Ca y est, le match se soldait avec une victoire écrasante de son frère. Encore. Pour Yuuta, tout cela était dépourvu de surprise, bien que le doute ait flotté un moment. Devait-il dire que Fuji, suivant l'évolution de l'affrontement était devenu manipulateur lui aussi ? Mouais. Du point de vue de Yuuta c'était juste digne de la cruauté de son frère. Fuji jouait les redresseurs de tord, mais Yuuta ne voulait, pas d'avantage qu'il en ait eu besoin, d'une vengeance. Malheureusement pour lui, son aniki avait toujours eut cette tendance étouffante à son égard. Et l'ennui rongeait Yuuta. Il cherchait depuis toujours à se débarrasser de cette ombre aînée, qui le poursuivait partout.
Il porta son regard sur son sempaï défait.

Alors il commença, sans vraiment comprendre, à ressentir l'intuition de certaines vérités. Il connaissait bien la sévérité de Mizuki. Tellement dur avec les perdants. Yuuta se demanda quel genre d'entraînement draconien il s'imposerai à lui-même. Il soupira. Peut-être que quelque part cette défaite était injuste. Si le jeu de son sempaï se basait uniquement sur les faiblesses des autres, il ne serait pas si fort.

Pus tard, Atobe Keigo, lui-même, devait reconnaître en Mizuki un joueur d'exception.

Yuuta secoua la tête. Ses intuitions lui échappaient.

« Réfléchis ! » sermonnât-il intérieurement. Impossible ; voilà qu'arrive son frère. Invitation, manger maison. Yuuta refuse, il retournera chez son père. En vain. Il traîne des pieds sur le chemin. Fuji parle, Yuuta tente de réfléchir.

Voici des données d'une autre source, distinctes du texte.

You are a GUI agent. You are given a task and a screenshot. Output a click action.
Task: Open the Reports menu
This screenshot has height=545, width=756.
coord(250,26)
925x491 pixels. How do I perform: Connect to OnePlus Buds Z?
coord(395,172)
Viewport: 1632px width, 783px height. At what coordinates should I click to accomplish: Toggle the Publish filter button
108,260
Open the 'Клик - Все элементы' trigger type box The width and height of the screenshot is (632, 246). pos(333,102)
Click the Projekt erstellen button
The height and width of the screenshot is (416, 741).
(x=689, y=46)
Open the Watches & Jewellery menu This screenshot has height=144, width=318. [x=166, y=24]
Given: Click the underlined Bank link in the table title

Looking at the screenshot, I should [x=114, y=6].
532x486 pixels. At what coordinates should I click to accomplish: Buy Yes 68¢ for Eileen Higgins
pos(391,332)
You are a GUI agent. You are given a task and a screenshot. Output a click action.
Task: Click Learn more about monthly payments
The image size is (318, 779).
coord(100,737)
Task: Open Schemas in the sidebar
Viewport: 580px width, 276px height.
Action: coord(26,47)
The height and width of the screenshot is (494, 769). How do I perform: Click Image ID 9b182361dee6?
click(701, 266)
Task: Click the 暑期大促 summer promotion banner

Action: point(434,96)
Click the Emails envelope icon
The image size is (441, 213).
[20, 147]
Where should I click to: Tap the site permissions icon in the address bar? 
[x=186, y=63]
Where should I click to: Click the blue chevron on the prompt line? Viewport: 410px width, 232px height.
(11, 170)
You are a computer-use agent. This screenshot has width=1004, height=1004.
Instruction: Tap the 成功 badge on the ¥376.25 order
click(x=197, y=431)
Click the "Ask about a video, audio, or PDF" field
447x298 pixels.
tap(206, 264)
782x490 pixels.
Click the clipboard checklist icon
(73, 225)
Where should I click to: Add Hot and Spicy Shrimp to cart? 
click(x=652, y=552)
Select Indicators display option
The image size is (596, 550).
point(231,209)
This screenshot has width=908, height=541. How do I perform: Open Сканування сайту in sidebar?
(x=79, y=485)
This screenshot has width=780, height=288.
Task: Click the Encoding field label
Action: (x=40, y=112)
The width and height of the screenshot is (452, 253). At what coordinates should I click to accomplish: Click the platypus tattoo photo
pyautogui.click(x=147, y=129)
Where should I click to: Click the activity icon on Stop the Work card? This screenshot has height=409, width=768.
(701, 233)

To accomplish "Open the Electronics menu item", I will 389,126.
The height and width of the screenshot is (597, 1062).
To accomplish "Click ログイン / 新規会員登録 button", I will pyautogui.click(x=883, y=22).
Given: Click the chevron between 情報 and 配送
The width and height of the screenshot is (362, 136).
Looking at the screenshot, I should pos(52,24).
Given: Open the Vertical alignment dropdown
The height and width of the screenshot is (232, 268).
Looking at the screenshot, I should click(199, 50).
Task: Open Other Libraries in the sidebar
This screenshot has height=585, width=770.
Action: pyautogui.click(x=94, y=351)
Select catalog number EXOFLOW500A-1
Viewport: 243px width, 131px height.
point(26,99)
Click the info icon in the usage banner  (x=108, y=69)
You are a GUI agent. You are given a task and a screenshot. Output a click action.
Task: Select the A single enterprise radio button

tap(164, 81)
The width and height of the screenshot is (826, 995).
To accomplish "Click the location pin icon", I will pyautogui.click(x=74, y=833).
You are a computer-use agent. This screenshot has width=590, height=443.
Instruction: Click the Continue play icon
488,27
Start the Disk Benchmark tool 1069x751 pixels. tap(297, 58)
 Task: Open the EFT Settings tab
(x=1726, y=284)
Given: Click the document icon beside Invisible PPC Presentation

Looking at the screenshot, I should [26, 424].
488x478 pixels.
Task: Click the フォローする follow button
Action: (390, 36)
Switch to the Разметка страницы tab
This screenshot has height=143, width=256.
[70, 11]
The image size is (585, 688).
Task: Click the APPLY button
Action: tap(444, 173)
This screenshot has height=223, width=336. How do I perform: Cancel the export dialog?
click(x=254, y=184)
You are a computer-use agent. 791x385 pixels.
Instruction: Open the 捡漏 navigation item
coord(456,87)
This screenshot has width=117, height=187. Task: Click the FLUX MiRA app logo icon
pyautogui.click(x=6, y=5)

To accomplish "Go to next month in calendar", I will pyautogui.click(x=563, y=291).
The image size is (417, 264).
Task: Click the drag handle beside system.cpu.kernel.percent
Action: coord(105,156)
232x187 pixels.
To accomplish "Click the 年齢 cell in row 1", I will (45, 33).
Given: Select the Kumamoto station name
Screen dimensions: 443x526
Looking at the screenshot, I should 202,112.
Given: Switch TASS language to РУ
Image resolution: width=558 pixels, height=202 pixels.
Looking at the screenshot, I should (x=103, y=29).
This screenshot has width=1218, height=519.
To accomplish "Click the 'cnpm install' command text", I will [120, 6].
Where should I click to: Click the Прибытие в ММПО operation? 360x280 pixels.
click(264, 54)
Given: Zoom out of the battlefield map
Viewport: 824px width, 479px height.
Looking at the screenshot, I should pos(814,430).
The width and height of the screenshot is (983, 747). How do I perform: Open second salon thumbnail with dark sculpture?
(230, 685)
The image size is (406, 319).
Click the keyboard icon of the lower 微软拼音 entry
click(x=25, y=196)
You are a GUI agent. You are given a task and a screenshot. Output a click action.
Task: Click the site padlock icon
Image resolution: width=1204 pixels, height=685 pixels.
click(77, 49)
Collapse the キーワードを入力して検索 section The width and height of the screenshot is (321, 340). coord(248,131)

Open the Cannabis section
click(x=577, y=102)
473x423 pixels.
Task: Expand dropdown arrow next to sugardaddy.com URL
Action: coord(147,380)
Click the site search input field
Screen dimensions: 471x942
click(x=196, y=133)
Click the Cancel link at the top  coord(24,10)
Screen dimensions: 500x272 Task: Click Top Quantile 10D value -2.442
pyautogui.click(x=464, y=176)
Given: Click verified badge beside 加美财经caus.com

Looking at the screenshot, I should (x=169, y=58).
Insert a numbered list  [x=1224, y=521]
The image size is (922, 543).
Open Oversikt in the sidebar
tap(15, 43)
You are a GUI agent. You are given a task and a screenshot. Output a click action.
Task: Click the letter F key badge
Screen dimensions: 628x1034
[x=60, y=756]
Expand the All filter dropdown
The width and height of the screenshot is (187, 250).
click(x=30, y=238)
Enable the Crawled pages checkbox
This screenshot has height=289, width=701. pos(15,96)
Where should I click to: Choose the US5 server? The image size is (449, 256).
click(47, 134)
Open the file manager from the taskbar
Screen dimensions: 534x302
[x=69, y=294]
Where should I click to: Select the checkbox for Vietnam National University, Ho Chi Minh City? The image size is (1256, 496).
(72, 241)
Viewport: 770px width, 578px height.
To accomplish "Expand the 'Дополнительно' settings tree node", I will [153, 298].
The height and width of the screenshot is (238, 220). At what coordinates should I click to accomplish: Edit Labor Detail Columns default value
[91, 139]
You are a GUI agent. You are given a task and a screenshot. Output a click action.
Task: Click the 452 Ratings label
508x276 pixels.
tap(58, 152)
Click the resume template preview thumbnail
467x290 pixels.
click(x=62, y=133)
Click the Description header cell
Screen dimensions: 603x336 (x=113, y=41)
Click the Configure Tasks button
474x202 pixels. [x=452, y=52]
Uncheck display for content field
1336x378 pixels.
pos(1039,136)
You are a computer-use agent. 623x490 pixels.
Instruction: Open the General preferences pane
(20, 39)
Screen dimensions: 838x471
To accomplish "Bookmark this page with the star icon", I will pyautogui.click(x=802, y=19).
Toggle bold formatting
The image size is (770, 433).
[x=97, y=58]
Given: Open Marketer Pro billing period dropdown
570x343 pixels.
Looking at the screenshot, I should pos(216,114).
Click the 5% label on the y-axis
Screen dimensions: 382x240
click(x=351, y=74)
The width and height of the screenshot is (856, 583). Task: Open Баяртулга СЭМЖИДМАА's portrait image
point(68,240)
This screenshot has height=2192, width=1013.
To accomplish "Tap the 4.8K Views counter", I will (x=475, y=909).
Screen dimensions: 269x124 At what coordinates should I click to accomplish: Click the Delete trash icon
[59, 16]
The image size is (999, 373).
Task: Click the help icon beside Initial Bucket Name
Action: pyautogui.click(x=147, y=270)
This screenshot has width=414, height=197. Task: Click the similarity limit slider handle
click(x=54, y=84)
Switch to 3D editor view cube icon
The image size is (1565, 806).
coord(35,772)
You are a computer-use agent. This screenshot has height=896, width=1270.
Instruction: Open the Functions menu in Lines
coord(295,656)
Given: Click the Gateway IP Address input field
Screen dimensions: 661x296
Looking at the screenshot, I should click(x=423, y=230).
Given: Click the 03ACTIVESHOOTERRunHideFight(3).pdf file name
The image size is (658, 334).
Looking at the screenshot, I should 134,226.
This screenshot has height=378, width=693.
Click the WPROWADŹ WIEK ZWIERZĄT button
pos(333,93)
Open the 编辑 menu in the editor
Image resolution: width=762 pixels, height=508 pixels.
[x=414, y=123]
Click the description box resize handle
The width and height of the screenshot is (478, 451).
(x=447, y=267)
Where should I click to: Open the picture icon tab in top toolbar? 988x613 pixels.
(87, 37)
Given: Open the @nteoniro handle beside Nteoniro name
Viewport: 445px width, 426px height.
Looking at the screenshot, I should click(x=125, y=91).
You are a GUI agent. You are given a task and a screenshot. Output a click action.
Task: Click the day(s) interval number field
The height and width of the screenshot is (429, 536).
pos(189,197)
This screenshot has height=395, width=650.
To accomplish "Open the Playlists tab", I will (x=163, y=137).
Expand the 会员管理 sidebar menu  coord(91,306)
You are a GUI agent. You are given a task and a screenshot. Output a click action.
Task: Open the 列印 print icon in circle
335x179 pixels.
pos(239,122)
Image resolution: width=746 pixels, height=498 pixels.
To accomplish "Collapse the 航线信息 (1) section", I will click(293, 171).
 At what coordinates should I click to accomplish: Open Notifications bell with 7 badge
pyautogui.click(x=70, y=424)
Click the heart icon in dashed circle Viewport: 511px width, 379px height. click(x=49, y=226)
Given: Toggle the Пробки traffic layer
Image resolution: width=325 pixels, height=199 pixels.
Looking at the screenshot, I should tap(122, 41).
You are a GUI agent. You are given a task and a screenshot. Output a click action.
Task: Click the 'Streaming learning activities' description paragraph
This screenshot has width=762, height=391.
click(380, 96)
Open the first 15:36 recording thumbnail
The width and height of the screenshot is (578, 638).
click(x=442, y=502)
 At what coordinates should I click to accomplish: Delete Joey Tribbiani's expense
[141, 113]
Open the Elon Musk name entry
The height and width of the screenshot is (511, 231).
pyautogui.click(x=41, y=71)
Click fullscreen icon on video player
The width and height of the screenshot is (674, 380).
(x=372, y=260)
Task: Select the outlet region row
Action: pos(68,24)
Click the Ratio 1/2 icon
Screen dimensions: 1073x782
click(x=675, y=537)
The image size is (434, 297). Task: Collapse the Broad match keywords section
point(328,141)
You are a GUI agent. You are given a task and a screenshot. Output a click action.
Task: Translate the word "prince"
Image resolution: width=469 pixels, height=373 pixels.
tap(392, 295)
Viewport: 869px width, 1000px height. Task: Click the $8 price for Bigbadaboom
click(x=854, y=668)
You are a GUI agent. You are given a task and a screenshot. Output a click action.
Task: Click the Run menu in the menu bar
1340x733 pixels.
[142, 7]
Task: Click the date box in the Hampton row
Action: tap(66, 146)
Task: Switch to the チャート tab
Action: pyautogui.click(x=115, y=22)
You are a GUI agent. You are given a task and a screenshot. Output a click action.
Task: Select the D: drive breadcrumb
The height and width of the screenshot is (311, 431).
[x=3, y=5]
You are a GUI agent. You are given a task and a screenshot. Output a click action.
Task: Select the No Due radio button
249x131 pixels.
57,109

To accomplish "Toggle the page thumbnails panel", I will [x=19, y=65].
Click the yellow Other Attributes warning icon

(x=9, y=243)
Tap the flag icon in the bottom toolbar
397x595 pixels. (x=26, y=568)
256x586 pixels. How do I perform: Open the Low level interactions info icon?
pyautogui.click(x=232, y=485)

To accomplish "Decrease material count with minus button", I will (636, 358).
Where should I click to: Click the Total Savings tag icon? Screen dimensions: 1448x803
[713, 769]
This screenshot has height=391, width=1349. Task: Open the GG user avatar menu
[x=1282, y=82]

C'est, depuis tout petit, quelque chose qui ne dépend pas de lui. Cette affection de son frère, presque un complexe. Yuuta soupire. Le lot d'être nés proche dans le temps. Ca le dérange, dans ses souvenirs il pleure toujours, de rage, de faiblesse, de jalousie. A cause de cette ombre écrasante aussi. Pas qu'il déteste son frère, mais cet être le noie.

Et il suffoque, besoin d'oxygène.

Embrassades ; maman, la frangine. Le geste est machinal. Tout dans cette maison lui pompe son air. Pas que Yuuta vive mal, pas qu'il soit indifférent à ses proches, juste le besoin oppressant de voir d'autres têtes, de sortir de cette maison de clones et d'être enfin.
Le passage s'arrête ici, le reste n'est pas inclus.